There is a big difference between neglecting children to do as they please because the parent is emotionally and/or physically absent and being a present parent who partners with children as they are allowed to make the choices that feel good to them.
Some parents may lean towards a more restrictive way of being with their children because as children they themselves were neglected and not cared for. So they want to set limits and boundaries with their own children because they didn’t have any growing up. They want to set those limits and boundaries as a way to express their love and care for their children.
For example, if as a child, someone had to fend for themselves around food and they have memories of eating dry cereal out of the box for dinner because no one made food for them, they may want to be extra diligent about making their child eat the nutritious meals that they weren’t provided as a child.
Or if, as a child, someone was left on their own to watch TV while no one cared for them and then they had to put themselves to bed while a parent worked late or was otherwise absent, as an adult they may want to enforce strict rules around TV watching and scheduled bedtimes. Leaning towards the opposite of what they experienced as a child, they attempt to create a sense of safety and fulfill the duties of a caregiver that weren’t available to them when they were small.
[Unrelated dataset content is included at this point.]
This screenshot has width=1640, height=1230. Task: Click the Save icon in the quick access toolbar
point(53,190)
While these boundaries and limits imposed in a parent-child relationship are often touted as the best way to care for children (“Children need boundaries to feel safe” is a phrase I often hear in order to justify maintaining the painful power-struggles common in so many parent-child relationships), there is actually an alternative choice.
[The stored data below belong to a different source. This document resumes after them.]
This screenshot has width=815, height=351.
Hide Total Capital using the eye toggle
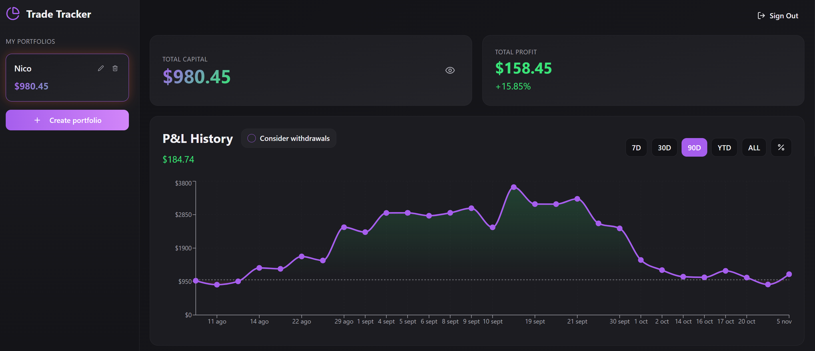click(x=450, y=70)
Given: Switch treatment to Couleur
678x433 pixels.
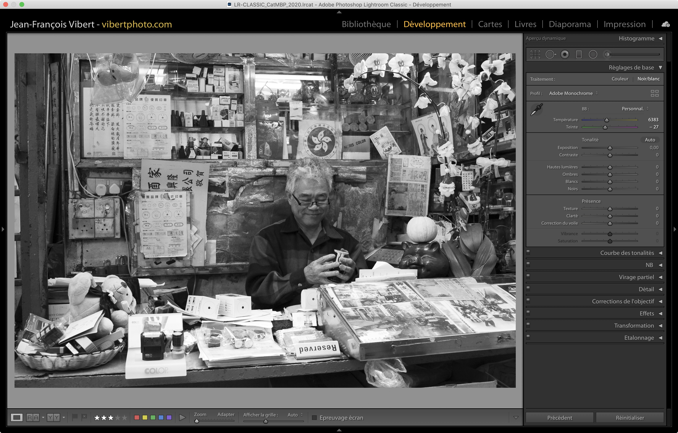Looking at the screenshot, I should 620,79.
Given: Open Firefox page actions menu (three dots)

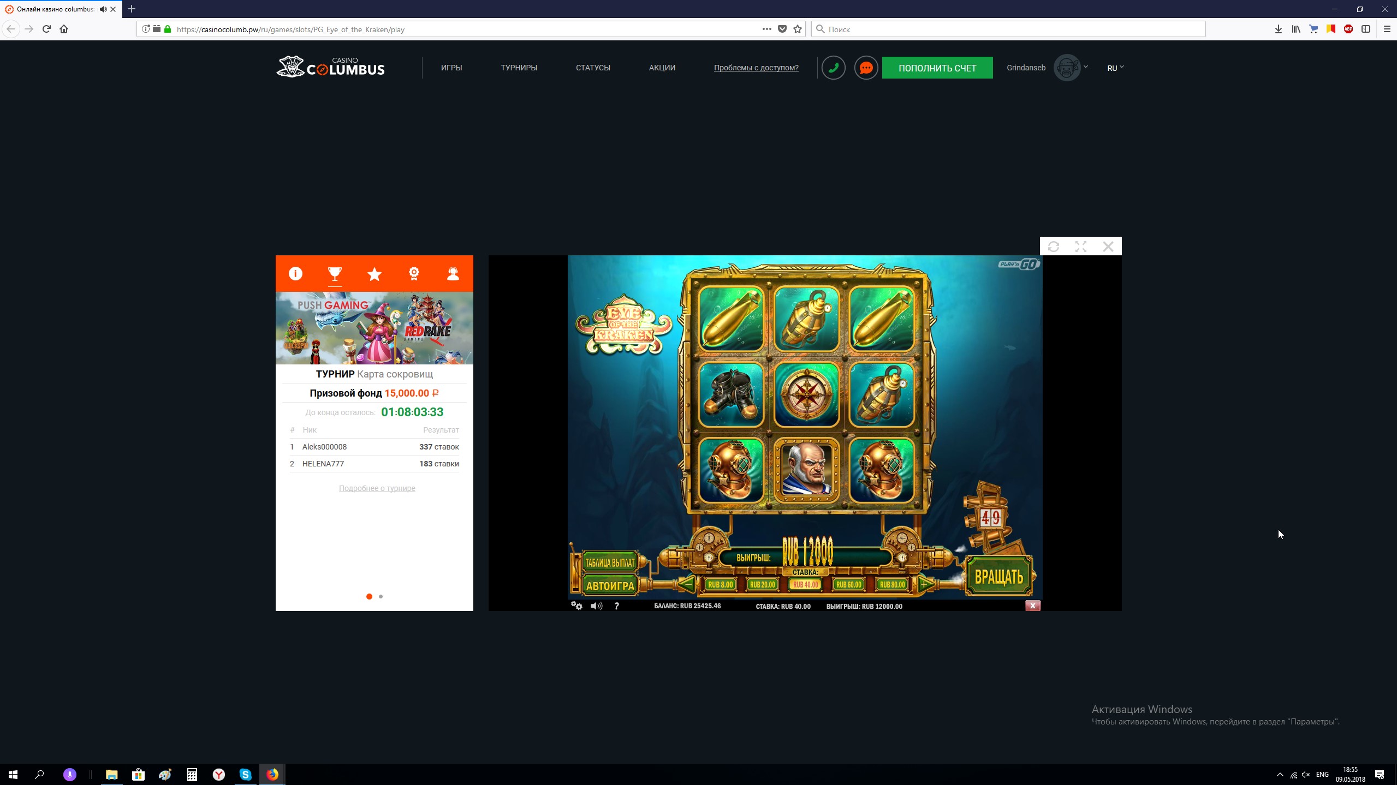Looking at the screenshot, I should click(x=766, y=29).
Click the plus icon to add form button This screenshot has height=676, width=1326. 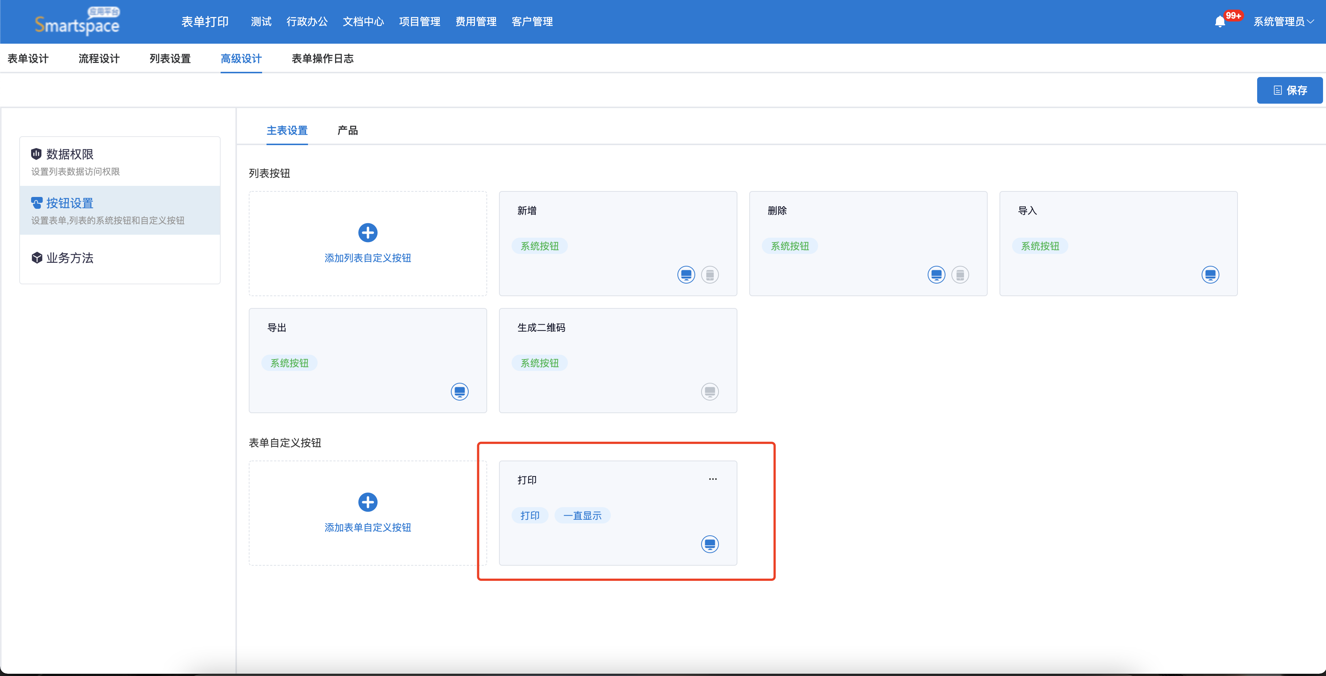[x=368, y=502]
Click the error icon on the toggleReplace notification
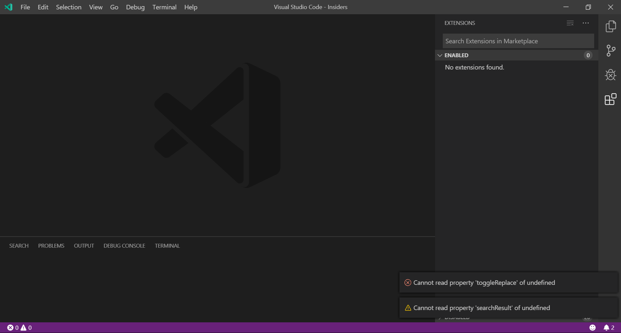621x333 pixels. [408, 282]
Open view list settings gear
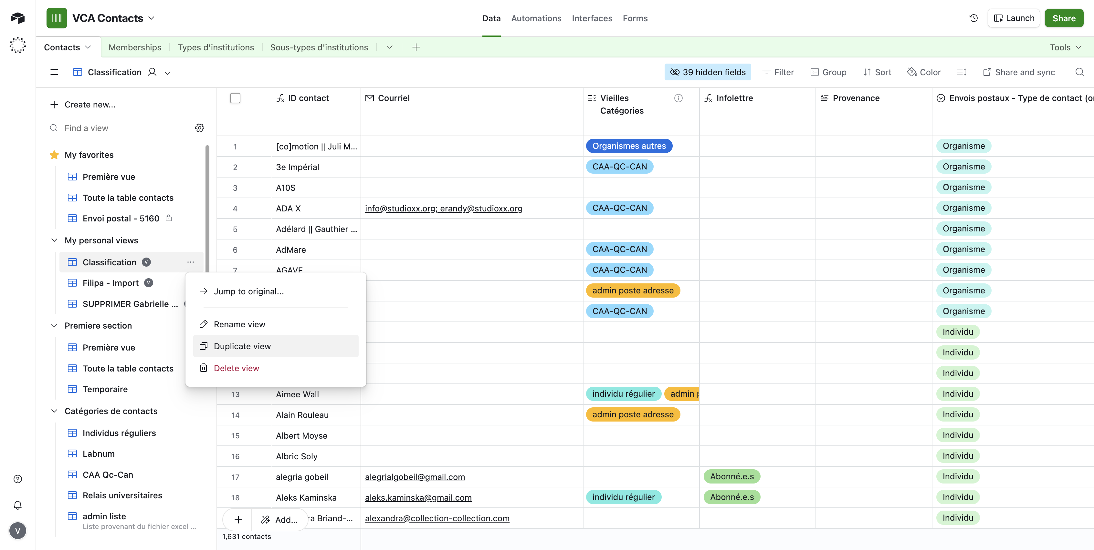1094x550 pixels. 200,128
Parents that are emotionally and physically present with their children and partner with them to navigate life’s choices are able to find the sweet spot of offering their children (and themselves) freedom, connection, and joy.
The boundaries in the relationship that give the child a true sense of safety are not based on arbitrary bedtimes, narrowing food choices, or dictating the amount of minutes a child can spend watching a favorite TV show. Rather, the boundaries that offer the child a true sense of safety are based on creating and maintaining an environment and relationship of respect, connection, communication, and mutual problem-solving.
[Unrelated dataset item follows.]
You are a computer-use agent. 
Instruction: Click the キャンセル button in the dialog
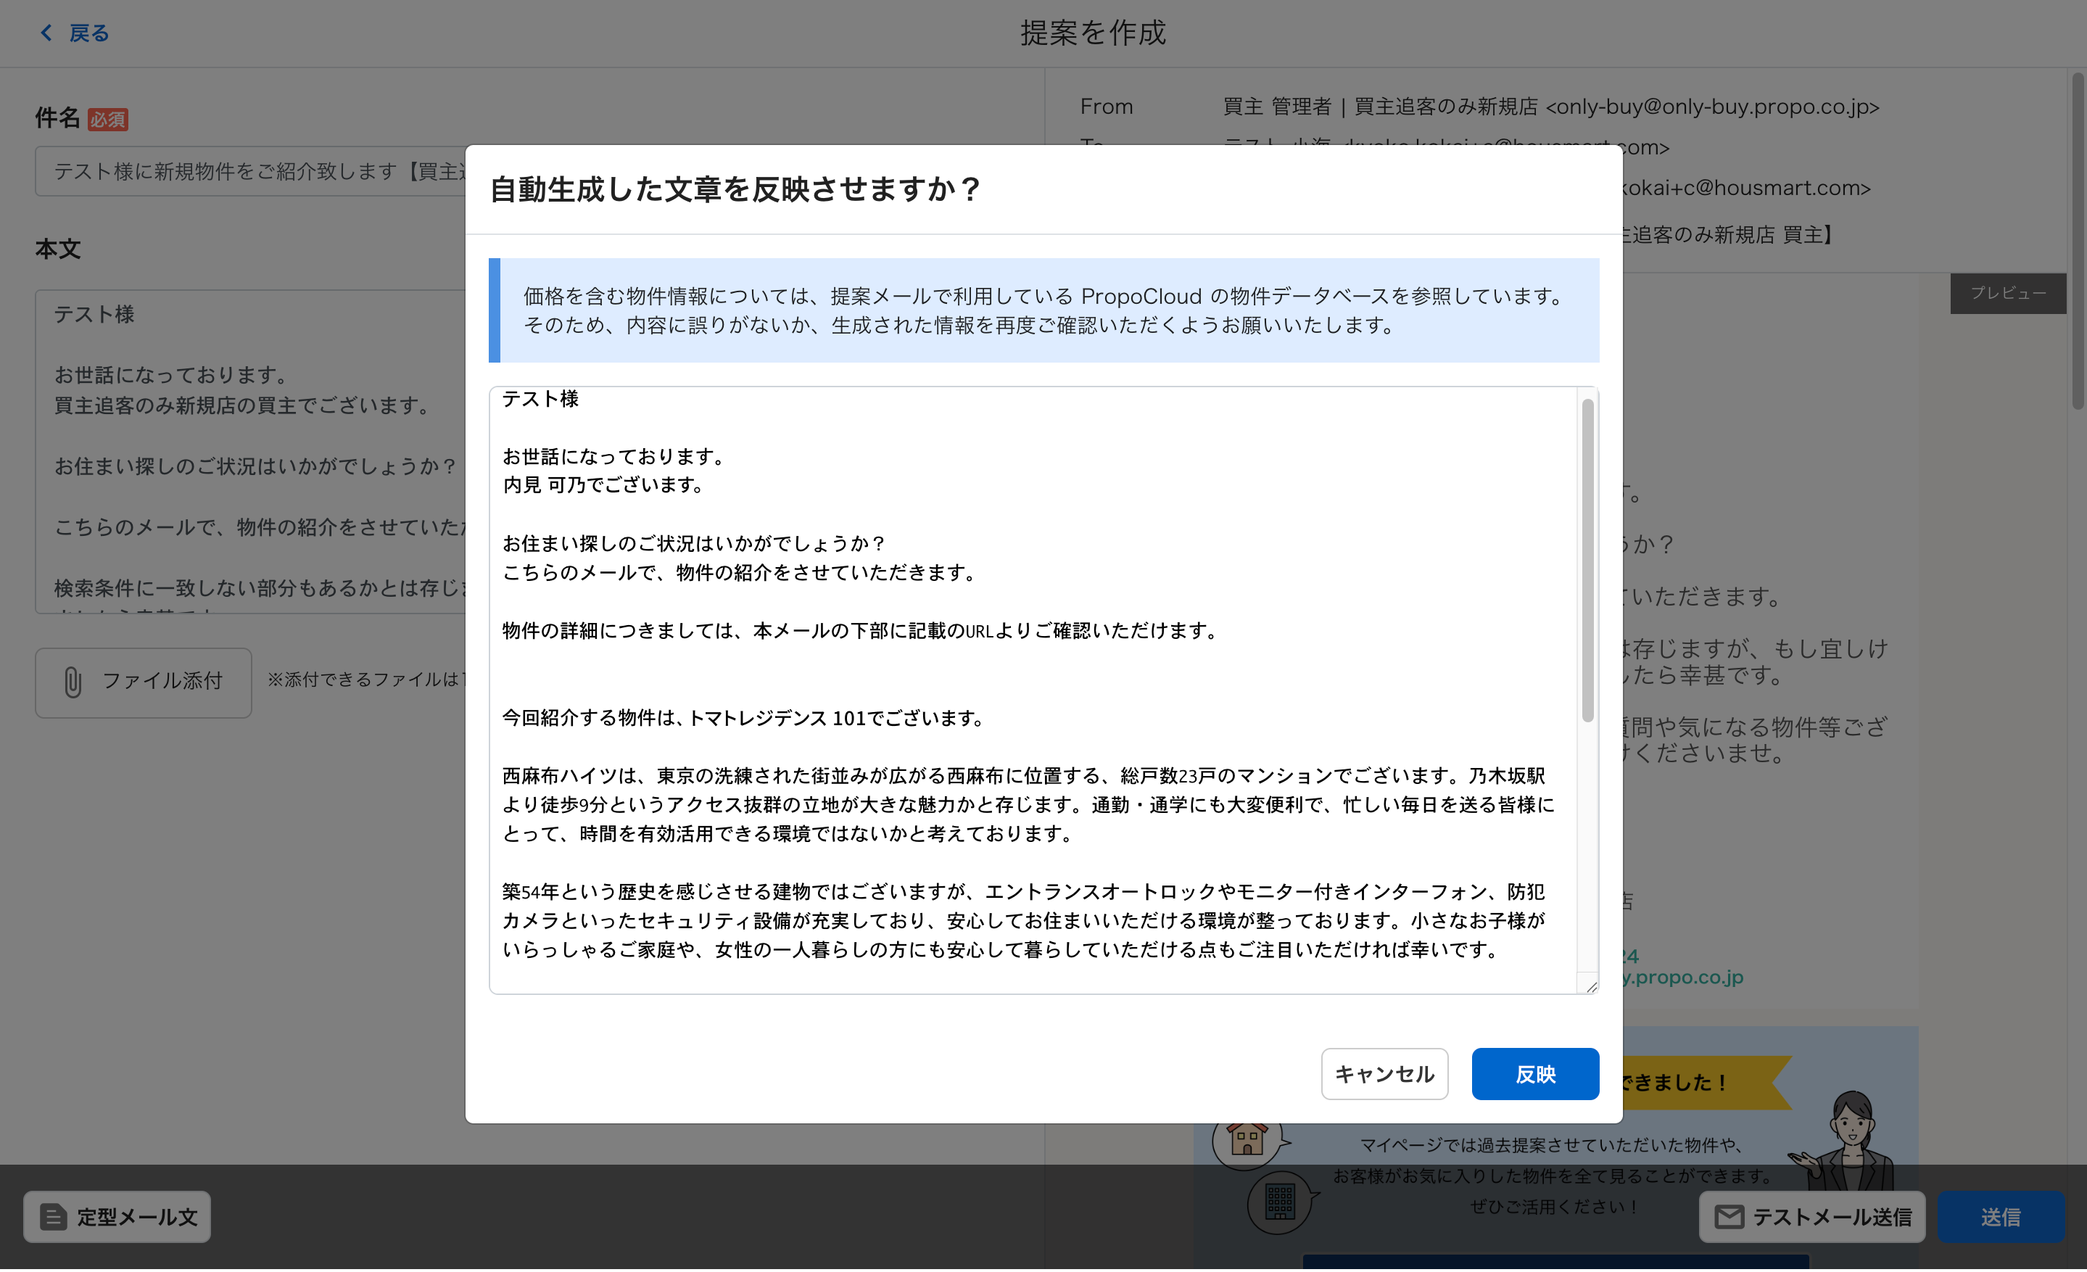click(1383, 1074)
A parent that experienced abandonment in their own childhood may longingly wish that someone had been there to make them practice the facets of self-care they are learning in adulthood like healthy eating, exercise, journaling, and spiritual connection.
Many of us can go into that mind-set of blame/victimhood thinking, if only someone else had showed me these things sooner, then I wouldn’t have suffered for so long!
But rather than imposing structure from the outside that we believe would benefit our child the most, we can partner with our child as they make choices to create their own (ever-shifting) structure that springs from the well of their own Being. This is possible when we cultivate a deep trust in the child’s organic learning process and focus on modeling in our own lives what works for us without manipulating our child into mimicking our revelations.
In this way, a deep healing can occur for the parent. As they are able to give their child the True connection they longed for in childhood, they can extend that same care to their inner child and themselves. The same can be said for the parent who experienced the pain of restrictive boundaries in childhood: they too can find healing for themselves and their inner child as they create a new way of mutually-respectful relating with their child.
It is a beautiful journey! To move beyond parenting in unconscious reaction to our own wounds and discover there is a way of being together that offers the best of safety, care, and freedom. Where the true boundary is one of boundless love, holding space for the child to flourish in their own unique blossoming with the presence of an emotionally-healthy caregiver who is attuned to the child’s experience of the world.